# Circle cutting jig



## Woodified (Apr 21, 2021)

I made this simple circle cutting jig with some scrap plywood. I needed an 8 inch wood circle for a lamp base. This jig was really easy to make and use. I got a perfect circle for my project.


----------



## old55 (Aug 11, 2013)

Welcome to the forum.


----------



## sreilly (May 22, 2018)

Welcome to the forum and thanks for sharing,


----------



## MYB506 (Dec 5, 2012)

Welcome to the forum AJ. Where about in Canada are you.


----------



## Woodified (Apr 21, 2021)

old55 said:


> Welcome to the forum.


Thanks Ross


----------



## Woodified (Apr 21, 2021)

MYB506 said:


> Welcome to the forum AJ. Where about in Canada are you.


Thanks MYB506. I'm in NS. Where are you?


----------



## MYB506 (Dec 5, 2012)

Woodified said:


> Thanks MYB506. I'm in NS. Where are you?


I'm close, I'm in Fredericton.


----------



## Rebelwork Woodworking (Sep 11, 2004)

Woodified said:


> I made this simple circle cutting jig with some scrap plywood.

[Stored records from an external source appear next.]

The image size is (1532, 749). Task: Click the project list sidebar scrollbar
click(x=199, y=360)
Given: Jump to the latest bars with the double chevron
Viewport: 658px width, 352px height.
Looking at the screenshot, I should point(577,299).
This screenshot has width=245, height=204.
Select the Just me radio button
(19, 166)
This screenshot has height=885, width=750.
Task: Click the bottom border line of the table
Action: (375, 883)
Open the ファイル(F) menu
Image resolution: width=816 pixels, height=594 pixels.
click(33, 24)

I needed an 8 inch wood circle for a lamp base. This jig was really easy to make and use. I got a perfect circle for my project.

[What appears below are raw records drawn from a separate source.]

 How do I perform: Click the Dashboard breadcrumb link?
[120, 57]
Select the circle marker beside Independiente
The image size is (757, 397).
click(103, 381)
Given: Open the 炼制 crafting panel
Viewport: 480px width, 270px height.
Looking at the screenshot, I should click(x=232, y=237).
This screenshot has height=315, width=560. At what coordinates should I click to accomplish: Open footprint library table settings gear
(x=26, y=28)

Welcome... Do you have a picture you can share?


----------



## harrysin (Jan 15, 2007)

Welcome to the forum and SNAP!


----------



## harrysin (Jan 15, 2007)

Late forum member and good friend Bob Jurgens,( Bobj3) came up with a better version, instead of fitting the router to the jig, a template guide was fitted to the router and the hole in the jig was the same diameter, otherwise they were the same. It was just a case of sitting the router on the jig. Bob was very clever and would think outside of the box. His premature death was a big loss for the forum and is sadly missed.


----------